** What the task requires **
In the entries below, which lines run from the one containing "Pythnet (851, 1225)" to the one containing "[Go to Home Page] (169, 56)"? Copy exactly those lines, ends included, and no others.

╔══

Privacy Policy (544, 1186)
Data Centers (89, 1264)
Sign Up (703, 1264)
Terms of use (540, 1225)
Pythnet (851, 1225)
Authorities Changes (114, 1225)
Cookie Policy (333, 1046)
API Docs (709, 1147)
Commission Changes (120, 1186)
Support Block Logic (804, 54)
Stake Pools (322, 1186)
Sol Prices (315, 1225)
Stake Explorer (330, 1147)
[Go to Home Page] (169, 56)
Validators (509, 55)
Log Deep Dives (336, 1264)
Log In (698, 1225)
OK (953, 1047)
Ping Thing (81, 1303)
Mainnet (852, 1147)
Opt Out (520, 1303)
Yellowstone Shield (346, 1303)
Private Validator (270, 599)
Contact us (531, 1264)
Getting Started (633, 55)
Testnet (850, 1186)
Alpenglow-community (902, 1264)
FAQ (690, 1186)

╚══
╔══

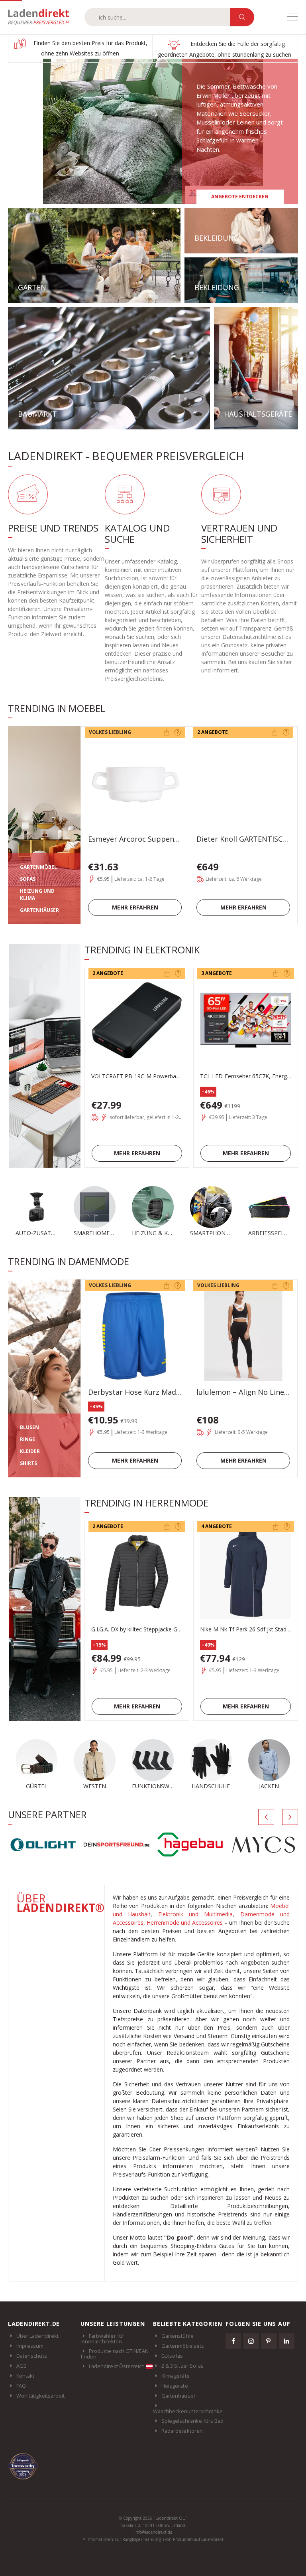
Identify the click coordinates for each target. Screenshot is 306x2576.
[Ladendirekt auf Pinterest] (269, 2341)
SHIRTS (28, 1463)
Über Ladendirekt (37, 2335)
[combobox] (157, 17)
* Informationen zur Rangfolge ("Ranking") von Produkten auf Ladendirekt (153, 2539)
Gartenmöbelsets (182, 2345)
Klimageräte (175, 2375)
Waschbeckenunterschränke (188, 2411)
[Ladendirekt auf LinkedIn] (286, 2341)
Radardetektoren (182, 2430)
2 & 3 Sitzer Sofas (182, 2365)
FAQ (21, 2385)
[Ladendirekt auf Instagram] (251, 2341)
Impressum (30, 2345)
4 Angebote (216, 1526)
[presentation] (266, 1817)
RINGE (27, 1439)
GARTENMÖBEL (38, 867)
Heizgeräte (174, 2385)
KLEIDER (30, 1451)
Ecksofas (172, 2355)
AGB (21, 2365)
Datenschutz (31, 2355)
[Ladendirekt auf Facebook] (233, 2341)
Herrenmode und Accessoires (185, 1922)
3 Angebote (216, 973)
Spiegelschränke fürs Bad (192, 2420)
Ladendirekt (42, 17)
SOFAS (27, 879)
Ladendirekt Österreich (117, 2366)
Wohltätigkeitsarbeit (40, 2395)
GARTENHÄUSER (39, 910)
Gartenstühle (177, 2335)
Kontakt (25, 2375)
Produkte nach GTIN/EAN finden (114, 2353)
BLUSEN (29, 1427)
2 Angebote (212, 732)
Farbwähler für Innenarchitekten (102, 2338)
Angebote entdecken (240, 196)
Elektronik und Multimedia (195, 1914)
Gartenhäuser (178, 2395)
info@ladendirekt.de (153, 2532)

╚══
╔══

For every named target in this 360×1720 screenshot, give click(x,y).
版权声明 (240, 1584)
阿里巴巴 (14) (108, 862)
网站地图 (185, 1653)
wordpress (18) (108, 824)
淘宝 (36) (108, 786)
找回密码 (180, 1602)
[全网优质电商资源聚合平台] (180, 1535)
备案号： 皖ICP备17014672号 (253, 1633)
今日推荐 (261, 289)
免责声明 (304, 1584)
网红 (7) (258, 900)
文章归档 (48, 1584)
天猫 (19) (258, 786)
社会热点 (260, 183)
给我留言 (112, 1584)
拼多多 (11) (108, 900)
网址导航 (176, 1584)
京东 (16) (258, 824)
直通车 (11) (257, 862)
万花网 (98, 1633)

╚══

** Answer to this problem **
Pythnet (851, 1225)
Authorities Changes (114, 1225)
Cookie Policy (333, 1046)
API Docs (709, 1147)
Commission Changes (120, 1186)
Support Block Logic (804, 54)
Stake Pools (322, 1186)
Sol Prices (315, 1225)
Stake Explorer (330, 1147)
[Go to Home Page] (169, 56)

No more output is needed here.